Rosicky's experience and grit can help end Arsenal's trophy drought


By Joss Bennett - @JossBennett

The £6.8 million capture of Tomás Rosický in the summer of 2006 remains one of very few examples of Arséne Wenger - a man of well-known principles - signing a player already well-established on the international scene.

Perhaps that is why the French manager has stuck by his man, as the midfielder has suffered several injury crises, failing to make 20 starts in a season since 2006/07 and missing the entirety of his third season at the club.

The Czech Republic captain has mustered just 15 league goals in six years with the Gunners and has often flattered to deceive, frustrating fans with poor decision making and an apparent obsession to cross or shoot with the outside of his right boot.

And yet Rosický is still held in high regard amongst many in the stands, and has apparently been promised a new contract offer by Wenger if he makes 25 appearances this season.
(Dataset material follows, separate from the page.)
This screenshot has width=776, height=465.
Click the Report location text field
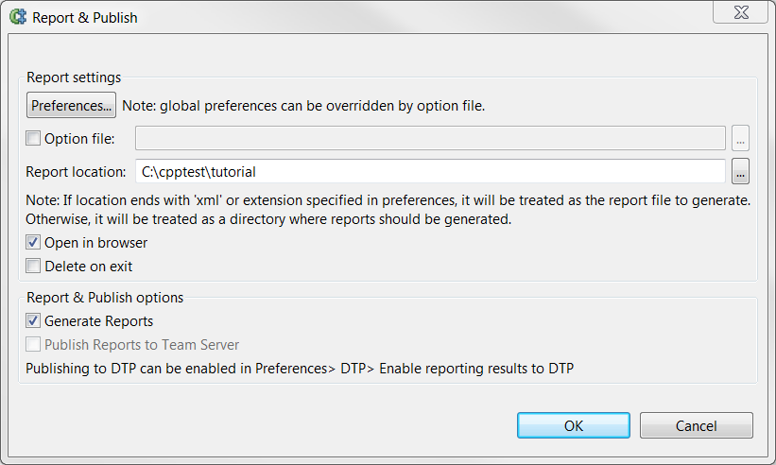click(430, 171)

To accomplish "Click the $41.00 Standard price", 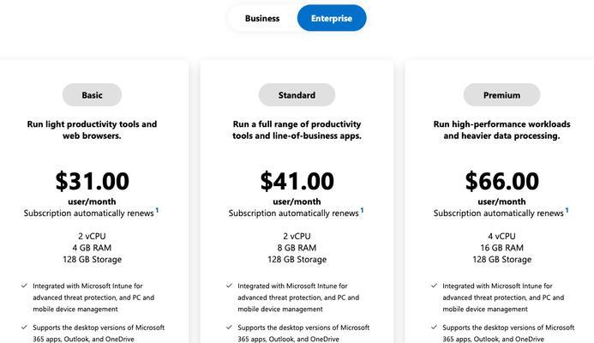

Now would be an apt time for the 33-year-old to put his injury troubled past behind him and help lead the club to a first trophy in eight years. The man Rosický was brought in to replace in 2006, Robert Pirès, was 31 and in his penultimate season with the club when he was part of the last trophy-winning Arsenal side.

The Frenchman is an undisputed club legend, and now Rosický has the chance to put his name in Arsenal history books, with the Gunners top of the Premier League and serious title contenders for the first time in recent memory.
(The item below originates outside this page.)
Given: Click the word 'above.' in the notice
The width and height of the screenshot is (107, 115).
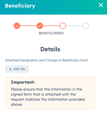Looking at the screenshot, I should click(17, 105).
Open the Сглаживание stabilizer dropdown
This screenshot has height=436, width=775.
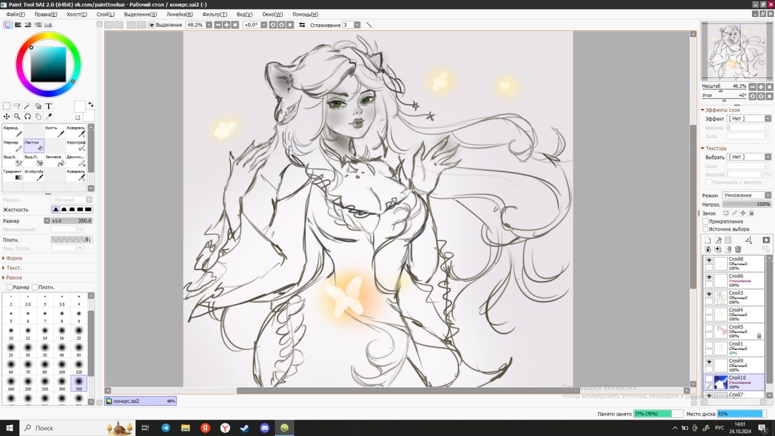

And despite his injury problems, a Premier League medal would be no less than ‘The Little Mozart’ deserves. The midfielder is one of a number of players in the current Arsenal side that wears his heart on his sleeve and not only has the capacity to excite the crowd with a run, pass or shot but also to raise the decibels in the stadium with what has become a trademark sliding tackle in the opposition half.
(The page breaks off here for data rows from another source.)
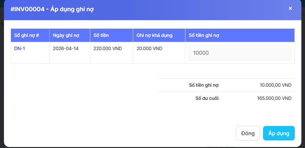Open the DN-1 debit note link
Image resolution: width=305 pixels, height=148 pixels.
[x=19, y=48]
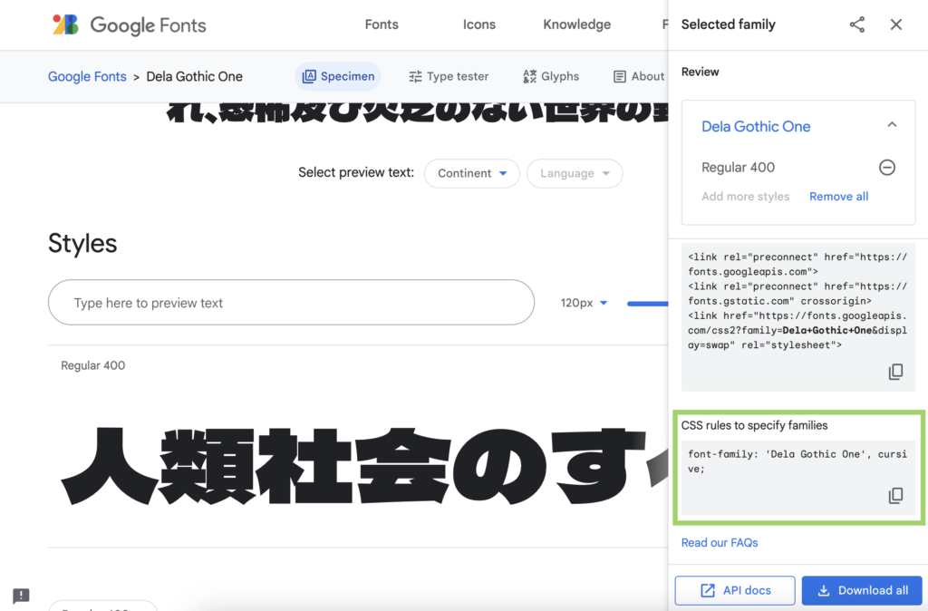This screenshot has width=928, height=611.
Task: Switch to the Type tester tab
Action: click(449, 76)
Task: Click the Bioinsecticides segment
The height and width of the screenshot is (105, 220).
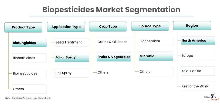Action: point(29,73)
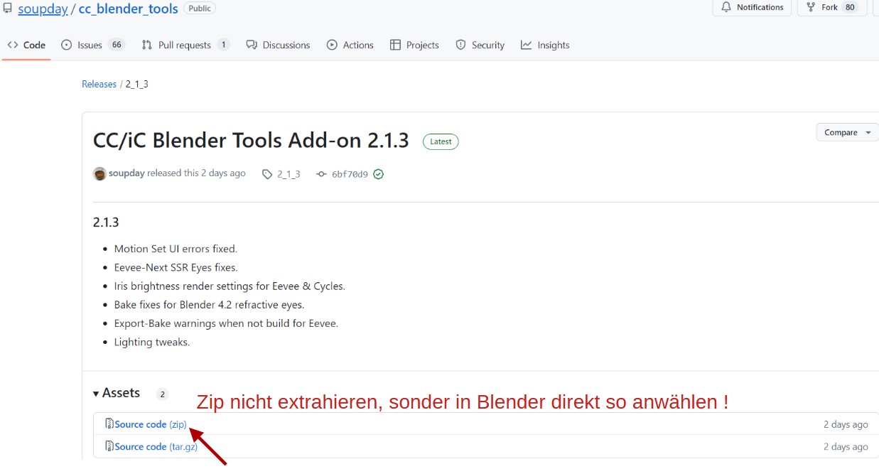Click the Releases breadcrumb link
879x469 pixels.
point(99,84)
Perhaps the best example of Rosický’s work-rate this season was the 1-0 victory over Borussia Dortmund on the German’s own turf. With the Gunners on the backfoot for most of the game, and their Champions League future looking bleak after defeat to Dortmund in London a fortnight earlier, Rosický pulled a performance of exceptional quality out of the bag.

The midfielder made three tackles and two interceptions in the middle of the park, and made a further five ball recoveries to stop opposition attacks and prompt an attack for his own team.

One of the attacking midfielder’s most useful attributes for this Arsenal team is that he is constantly playing on the front foot. Rosický’s first and last thought is to get the ball forward, and he can change the tempo of a game in an instant when others around him are looking to keep possession and probe for a clearer opening.

This attribute was summed up twice in the build-up to Aaron Ramsey’s winning goal at Signal Iduna Park. The Czech first won the ball back with a tackle near the centre circle, then – after momentarily giving it away – played a perfectly weighted first time pass to Mesut Ozil, whose cross was in turn bundled in by the aforementioned Welshman.

It was a key but undervalued pass for a key goal in which Olivier Giroud and Ramsey stole the credit.

Perhaps two seasons ago, with Rosický 30 yards from goal, we might have seen a chance go missing with a long shot or an attempted pass over the top with the outside of his boot. But Rosický has grown as a player, he is still – perhaps more – desperate for success but he now seems to know that he doesn’t need fancy tricks or even goals to stay in Wenger’s plans.

The Arsenal manager has been very rewarding to players who work hard and Rosický is no exception.

In fact, this attitude now seems to be part of the ethic of the current squad. There is certainly a feeling amongst fans that the players are part of a team, and not individuals seeking individual glory.

There is now a mix of old and young, with Mikel Arteta another more senior player, and the balance seems right at last. As the fourth-longest serving player at the club, Rosický has seen stars leave but he now owes something to the club for the faith shown in him, and the club owes something to him for his loyalty and hard work.

Hopefully there will be smiles all-round come May.